I wrote last summer about Vanda Pharmaceuticals and their difficulty getting a new antipsychotic Fanapt (iloperidone) through the FDA. At the time, they'd received one of those wonderful requests for more information from the agency, of the kind that spread cheer whenever they appear. I couldn't see how the company could clear this up without (probably) having to spend a lot of money that it didn't have, and I was very pessimistic about their survival.

And I was wrong. Big-time. Vanda received approval for iloperidone, in what is a major surprise not just for me, but for the company's hardy shareholders and for the few analysts left covering them. After congratulating the company, I feel like asking them "So, how did you do that, anyway?" To the best of my knowledge, the company didn't go back into the clinic - and it's hard to see how they even could have. Less than a year just isn't feasible from a standing start in an antipsychotic trial just on logistic grounds, let alone the fact that Vanda doesn't seem to have had the funds to even try.

So was this all just a regrettable misunderstanding? And if so, on whose part? Did the FDA misinterpret something, only to be argued back by the company? Or did Vanda mess something up in the original regulatory package? We may never know.

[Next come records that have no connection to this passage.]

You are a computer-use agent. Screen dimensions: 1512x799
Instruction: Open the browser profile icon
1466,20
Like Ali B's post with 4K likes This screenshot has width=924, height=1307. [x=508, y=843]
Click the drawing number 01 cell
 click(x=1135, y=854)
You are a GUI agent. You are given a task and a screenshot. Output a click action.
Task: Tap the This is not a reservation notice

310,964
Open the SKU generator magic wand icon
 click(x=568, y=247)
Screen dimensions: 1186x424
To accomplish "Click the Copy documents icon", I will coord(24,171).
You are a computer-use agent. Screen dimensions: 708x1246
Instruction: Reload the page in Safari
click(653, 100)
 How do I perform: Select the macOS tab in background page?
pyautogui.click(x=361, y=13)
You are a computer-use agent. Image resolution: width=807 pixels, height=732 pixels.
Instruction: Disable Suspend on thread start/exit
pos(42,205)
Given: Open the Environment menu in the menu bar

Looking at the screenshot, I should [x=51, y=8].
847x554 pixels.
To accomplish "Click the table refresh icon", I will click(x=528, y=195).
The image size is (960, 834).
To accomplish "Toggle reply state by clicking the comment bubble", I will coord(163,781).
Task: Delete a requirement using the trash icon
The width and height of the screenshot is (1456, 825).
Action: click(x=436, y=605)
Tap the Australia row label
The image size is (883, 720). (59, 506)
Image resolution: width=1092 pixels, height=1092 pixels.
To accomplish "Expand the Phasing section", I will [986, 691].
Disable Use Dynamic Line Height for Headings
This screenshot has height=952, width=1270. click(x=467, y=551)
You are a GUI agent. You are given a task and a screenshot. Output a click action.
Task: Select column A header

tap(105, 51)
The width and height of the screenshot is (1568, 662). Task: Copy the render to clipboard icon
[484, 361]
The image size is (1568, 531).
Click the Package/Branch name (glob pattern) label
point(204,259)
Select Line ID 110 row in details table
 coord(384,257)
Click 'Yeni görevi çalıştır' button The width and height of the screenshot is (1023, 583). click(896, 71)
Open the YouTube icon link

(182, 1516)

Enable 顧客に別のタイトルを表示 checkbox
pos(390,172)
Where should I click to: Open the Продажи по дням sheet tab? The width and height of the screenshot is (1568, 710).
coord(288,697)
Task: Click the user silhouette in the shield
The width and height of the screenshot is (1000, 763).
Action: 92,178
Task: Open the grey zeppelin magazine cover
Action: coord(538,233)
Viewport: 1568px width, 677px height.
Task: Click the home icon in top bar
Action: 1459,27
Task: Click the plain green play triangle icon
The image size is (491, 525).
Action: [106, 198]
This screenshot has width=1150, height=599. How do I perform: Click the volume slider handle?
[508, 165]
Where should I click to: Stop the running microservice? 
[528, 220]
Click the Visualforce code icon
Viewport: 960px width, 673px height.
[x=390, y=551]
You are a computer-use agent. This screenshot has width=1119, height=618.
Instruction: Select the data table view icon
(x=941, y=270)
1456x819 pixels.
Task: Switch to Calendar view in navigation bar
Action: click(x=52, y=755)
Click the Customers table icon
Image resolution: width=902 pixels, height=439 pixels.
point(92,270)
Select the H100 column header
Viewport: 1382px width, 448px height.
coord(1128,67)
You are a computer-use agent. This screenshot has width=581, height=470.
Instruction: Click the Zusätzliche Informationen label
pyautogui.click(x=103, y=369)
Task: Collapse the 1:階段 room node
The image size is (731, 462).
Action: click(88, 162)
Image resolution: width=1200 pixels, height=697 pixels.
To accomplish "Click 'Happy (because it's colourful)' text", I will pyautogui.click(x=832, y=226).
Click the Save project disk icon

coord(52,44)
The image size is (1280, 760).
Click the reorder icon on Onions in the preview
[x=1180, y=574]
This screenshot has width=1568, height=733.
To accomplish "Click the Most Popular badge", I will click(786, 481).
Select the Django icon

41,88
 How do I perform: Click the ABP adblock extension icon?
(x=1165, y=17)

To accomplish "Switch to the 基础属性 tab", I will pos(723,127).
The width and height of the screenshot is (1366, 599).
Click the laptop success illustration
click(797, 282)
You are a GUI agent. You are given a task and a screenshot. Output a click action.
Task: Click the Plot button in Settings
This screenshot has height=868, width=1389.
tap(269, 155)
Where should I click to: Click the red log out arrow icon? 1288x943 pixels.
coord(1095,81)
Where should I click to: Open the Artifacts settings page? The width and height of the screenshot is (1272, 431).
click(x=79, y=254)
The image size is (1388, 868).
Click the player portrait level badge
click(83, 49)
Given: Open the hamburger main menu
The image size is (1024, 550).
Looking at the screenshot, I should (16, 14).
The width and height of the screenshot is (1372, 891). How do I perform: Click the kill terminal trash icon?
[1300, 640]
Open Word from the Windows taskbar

The question now that the dog has caught the mail truck is what to do with it. No deal has been announced yet to market the compound, and Vanda still doesn't seem to have the funds to sell it by itself. (Moreover, they don't seem to be recruiting a sales force). Some observers think that the company may have had time selling itself off, and that the run in the stock was overdone just for that reason.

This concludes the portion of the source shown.